(Collected data entries)
===

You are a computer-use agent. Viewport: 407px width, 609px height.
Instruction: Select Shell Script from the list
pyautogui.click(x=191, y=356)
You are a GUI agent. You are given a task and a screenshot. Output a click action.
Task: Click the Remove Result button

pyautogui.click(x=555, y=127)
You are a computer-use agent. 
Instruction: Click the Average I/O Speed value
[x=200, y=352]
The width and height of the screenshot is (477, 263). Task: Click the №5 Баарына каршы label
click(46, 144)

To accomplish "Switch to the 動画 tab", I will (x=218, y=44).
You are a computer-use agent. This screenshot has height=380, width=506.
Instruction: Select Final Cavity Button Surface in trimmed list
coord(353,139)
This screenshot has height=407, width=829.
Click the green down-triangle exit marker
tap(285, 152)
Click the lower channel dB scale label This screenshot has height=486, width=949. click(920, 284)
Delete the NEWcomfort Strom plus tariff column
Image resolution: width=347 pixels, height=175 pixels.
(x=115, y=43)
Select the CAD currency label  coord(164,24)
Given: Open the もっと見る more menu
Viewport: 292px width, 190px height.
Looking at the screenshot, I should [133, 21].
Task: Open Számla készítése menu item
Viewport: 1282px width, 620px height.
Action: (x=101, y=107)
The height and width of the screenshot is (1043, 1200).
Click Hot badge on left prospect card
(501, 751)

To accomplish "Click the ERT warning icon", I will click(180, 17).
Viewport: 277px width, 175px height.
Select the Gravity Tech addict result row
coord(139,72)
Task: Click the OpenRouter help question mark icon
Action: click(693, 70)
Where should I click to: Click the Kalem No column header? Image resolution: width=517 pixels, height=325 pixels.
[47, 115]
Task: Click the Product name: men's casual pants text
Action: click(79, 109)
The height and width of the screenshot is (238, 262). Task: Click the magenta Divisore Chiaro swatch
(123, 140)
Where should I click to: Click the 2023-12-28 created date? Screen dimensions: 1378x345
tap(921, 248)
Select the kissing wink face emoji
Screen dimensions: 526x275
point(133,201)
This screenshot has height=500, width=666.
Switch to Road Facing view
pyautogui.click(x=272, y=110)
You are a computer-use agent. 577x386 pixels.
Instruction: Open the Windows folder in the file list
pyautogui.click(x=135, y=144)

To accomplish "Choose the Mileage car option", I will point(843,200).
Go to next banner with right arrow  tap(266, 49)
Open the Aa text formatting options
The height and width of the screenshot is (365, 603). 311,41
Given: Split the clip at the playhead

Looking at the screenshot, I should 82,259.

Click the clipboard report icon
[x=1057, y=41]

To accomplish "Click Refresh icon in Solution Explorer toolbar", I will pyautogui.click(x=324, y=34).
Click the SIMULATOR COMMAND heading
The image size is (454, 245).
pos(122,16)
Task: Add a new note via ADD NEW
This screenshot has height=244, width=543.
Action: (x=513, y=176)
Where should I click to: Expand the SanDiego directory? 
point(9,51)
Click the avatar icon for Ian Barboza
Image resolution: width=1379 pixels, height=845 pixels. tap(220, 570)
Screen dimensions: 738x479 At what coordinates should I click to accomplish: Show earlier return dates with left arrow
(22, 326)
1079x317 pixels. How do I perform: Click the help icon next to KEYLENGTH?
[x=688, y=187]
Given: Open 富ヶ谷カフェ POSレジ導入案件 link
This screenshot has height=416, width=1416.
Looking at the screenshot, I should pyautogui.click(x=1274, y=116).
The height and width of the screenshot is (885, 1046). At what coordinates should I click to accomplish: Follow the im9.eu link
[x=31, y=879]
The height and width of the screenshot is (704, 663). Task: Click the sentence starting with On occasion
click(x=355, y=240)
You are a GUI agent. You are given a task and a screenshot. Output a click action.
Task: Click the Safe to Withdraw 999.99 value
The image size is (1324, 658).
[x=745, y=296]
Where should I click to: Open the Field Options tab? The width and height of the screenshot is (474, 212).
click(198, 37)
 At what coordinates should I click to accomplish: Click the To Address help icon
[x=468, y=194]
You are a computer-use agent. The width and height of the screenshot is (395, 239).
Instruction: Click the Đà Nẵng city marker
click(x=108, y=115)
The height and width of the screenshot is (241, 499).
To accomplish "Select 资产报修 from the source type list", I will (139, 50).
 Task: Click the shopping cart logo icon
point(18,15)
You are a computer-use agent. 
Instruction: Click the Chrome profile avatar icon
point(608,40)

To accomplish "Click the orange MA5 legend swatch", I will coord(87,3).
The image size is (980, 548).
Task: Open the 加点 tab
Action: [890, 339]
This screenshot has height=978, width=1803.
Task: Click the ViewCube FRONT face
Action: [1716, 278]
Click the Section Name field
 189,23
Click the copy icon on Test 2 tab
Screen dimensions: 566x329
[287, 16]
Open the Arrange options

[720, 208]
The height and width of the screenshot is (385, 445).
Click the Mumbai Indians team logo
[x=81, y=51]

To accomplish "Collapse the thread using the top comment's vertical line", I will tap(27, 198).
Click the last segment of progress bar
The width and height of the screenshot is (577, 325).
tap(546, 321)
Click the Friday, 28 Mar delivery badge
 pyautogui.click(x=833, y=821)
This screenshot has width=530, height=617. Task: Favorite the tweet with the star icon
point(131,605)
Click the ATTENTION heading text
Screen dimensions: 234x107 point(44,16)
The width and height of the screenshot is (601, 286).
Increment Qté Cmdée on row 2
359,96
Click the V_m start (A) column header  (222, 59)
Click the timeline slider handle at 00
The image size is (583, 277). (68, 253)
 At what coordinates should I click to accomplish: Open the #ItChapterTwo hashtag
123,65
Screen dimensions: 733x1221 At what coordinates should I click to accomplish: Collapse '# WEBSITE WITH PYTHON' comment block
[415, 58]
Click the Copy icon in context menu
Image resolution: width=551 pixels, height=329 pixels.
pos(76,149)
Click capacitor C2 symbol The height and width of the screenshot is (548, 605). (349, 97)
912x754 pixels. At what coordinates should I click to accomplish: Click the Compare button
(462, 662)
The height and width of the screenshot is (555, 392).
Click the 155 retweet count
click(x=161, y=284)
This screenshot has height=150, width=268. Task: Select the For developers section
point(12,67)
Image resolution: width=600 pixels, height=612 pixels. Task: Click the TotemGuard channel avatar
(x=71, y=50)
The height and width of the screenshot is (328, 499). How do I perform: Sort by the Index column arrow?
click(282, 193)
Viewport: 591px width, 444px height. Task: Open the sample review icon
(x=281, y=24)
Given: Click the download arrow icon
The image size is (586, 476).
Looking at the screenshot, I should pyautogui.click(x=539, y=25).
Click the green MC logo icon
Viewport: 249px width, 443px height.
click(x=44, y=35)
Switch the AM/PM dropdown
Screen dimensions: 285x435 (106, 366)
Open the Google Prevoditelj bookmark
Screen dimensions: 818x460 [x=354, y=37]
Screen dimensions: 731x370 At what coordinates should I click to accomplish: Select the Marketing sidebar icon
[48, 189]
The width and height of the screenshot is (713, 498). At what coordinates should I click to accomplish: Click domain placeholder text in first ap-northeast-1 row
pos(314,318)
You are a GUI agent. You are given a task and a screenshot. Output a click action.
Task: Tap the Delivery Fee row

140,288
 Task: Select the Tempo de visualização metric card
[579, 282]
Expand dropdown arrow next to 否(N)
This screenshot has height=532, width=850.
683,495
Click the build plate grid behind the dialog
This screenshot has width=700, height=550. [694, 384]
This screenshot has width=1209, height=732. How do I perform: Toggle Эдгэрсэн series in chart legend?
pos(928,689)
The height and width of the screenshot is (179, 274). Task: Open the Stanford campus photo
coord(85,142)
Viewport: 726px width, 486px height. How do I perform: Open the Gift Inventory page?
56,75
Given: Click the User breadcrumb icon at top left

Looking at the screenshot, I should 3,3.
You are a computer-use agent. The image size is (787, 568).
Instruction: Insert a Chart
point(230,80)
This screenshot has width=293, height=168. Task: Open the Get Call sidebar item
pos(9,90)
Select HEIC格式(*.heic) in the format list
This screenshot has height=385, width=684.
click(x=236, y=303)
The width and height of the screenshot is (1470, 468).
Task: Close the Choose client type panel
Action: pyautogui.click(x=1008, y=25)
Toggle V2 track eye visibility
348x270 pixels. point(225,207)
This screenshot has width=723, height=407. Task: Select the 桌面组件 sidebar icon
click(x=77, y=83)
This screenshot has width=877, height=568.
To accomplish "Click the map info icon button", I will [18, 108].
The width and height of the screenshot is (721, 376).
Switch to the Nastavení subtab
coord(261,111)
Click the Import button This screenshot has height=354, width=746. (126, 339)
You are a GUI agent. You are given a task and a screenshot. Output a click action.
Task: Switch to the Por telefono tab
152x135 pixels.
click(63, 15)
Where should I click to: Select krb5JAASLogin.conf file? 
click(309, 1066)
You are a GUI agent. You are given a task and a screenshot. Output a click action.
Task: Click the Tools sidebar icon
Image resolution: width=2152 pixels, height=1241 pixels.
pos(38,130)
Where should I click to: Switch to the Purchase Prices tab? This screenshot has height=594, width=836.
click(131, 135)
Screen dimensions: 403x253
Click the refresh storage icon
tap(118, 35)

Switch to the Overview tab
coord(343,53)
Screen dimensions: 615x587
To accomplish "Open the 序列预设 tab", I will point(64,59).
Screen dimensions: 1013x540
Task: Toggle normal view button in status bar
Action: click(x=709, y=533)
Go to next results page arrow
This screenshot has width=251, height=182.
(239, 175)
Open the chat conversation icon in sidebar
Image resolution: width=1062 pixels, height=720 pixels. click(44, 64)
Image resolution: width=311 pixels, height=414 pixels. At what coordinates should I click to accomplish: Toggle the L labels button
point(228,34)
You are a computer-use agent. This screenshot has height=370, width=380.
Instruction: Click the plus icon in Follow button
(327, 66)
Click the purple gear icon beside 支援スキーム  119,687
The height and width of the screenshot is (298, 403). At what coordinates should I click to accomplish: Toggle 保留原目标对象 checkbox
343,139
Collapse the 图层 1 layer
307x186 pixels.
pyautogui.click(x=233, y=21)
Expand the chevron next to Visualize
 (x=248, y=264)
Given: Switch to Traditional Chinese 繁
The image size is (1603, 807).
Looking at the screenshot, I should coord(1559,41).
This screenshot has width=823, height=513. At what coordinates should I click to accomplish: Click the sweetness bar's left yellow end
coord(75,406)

===

» **PROBLEM STATEMENT**
If a line in the records above holds the string "computer", copy it out.

» **WRITTEN REPLY**
You are a computer-use agent. Viewport: 407px width, 609px height.
You are a computer-use agent. 
You are a computer-use agent. This screenshot has height=380, width=506.
You are a computer-use agent. 577x386 pixels.
You are a computer-use agent. The width and height of the screenshot is (395, 239).
You are a computer-use agent. 
You are a computer-use agent. The image size is (787, 568).
You are a computer-use agent. This screenshot has height=370, width=380.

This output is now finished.